While there may indeed be special interest groups in the traditional model that are consciously organized and understood in the same way as they are understood in the contemporary model of science, I am more interested in pointing out the rather un(officially)organized and likely even unconscious interest groups that seem to have shaped the science-citizen relationship in significant ways. For example, feminist theorists have pointed to the ways in which science has long embodied androcentric values and norms. One result of this was (is), as Carla Fehr discussed in a separate talk at this symposium, a lengthy history of sharp misrepresentations of gender and sex, systemic mis-observations and disinterest in relevant and significant information.
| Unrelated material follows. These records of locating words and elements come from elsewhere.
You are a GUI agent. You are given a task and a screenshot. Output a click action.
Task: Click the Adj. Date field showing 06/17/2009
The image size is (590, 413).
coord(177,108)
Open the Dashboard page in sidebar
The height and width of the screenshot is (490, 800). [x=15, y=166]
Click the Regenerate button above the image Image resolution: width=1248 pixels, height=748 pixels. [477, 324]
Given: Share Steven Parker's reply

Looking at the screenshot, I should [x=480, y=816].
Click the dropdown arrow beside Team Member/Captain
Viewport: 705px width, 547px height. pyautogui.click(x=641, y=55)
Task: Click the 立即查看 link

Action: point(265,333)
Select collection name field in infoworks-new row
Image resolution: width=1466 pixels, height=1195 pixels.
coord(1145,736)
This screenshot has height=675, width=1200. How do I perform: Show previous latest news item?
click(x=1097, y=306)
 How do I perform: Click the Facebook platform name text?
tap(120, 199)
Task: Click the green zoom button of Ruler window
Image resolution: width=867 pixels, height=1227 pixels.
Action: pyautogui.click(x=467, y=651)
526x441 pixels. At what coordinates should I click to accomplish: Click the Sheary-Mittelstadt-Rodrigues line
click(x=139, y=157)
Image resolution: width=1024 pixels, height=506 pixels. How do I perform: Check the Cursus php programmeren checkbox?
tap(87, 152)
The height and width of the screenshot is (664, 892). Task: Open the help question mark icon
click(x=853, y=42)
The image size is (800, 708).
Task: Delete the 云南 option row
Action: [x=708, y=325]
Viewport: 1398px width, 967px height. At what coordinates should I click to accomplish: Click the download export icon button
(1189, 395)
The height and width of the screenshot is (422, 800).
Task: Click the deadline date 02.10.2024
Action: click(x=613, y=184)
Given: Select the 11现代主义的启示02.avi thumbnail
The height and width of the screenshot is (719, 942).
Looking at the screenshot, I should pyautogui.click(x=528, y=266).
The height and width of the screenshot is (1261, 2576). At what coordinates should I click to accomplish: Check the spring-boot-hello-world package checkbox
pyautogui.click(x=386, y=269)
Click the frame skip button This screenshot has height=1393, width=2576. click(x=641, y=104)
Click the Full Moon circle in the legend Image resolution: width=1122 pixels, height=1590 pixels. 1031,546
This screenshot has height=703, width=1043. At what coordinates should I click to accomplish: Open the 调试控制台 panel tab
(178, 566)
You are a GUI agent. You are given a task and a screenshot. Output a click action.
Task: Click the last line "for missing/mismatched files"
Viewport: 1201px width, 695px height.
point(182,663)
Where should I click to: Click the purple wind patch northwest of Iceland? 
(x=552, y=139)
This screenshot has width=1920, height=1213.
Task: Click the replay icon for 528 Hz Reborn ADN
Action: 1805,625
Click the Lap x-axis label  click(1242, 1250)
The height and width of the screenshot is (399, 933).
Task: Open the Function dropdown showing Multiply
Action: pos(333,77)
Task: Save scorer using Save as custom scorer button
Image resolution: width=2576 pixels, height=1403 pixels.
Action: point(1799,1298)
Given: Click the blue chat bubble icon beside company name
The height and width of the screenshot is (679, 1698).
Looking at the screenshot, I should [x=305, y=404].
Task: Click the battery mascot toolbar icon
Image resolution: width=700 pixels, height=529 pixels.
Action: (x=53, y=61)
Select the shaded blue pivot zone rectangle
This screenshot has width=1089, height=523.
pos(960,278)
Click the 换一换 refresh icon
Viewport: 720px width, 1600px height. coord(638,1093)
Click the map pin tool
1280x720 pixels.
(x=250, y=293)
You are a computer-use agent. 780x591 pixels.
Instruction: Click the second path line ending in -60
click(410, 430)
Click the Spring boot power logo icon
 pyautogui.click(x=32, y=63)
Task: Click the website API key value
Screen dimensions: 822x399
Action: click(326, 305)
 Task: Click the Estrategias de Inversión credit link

As Fehr explained, it’s not necessarily that scientists and knowledge practitioners were (are) necessarily ‘bad’ at what they did or that they had disingenuous intentions. More significantly, the science entailed the values and norms of the social context in which they developed. As a result, the interests of those citizens whose interests correspond with androcentric norms and values are taken up in the scientific process, at all points of possible entry. Though unnamed and unmarked as a special interest group in the way in which they are currently understood, and perhaps not even really fitting within the framework of this term at all, there seems to be a degree of commensurability in that one group of citizens among others had more (perhaps tacit but at least concentrated) access, influence, and impact on the scientific enterprise. Similar arguments could be made if one looked from the perspective of class, race, sexual orientation, and so on.

There is much worry about the erosion of trust inherent in the new network science model. But I wonder if the discomfort is really about a lack of reliability (or perceived lack) of science and scientific claims or about the transfer of power/influence from a concentration in dominant social factions to a dispersed and sprawling web of diverse people with diverse interests.

I don’t think, however, that a more democratic type of science in itself (whatever ‘democratic” might actually mean other than some basic notion of distributed political power), can offer any advantages in regards to challenging biases in science. It may appear that a system in which the many rather than the few have influence on the knowledge economy and participation in the scientific enterprise is better equipped to ensure that a diversity of interests are represented, but if cultural norms and values are not attended to and still entail serious social inequalities then they will continue to infuse the same biases—en masse rather than from concentrate. What I mean is that so long as our cultural norms and values embrace, endorse, sustain and reproduce dominant ideals to the benefit of some and detriment of others (in unethical proportions) such power discrepancies, such as those articulated in the feminist critiques of science, may indeed be more democratic but may not be any less hierarchical or bias and value laden.

Indeed, it seems to me that there is a risk that the democratization of science may entrench the biases even more. It’s one thing to petition a central governing body to reconsider the implicit values and assumptions of the conceptual framework in which the relationship between citizens and science is situated, but it’s quite another to motivate collective reflexivity and undertake a mass persuasion project.

I do not have anything close to a good solution, and in fact, I am not even sure if I have sufficiently articulated problem. I do think, however, that at the very least there are a number or worthy questions.

2 thoughts on “Citizens and Science: Really?

  1. Really estimulating lecture, thank you! But this part sounds to me quite pessimistic: “I don’t think, however, that a more democratic type of science (whatever ‘democratic” might actually mean other than some basic notion of distributed political power), can offer any advantages in regards to challenging biases in science.”


    1. Yeah, I think you’re right. It is too pessimistic–I added “on its own” which I think is more the point I was trying to make.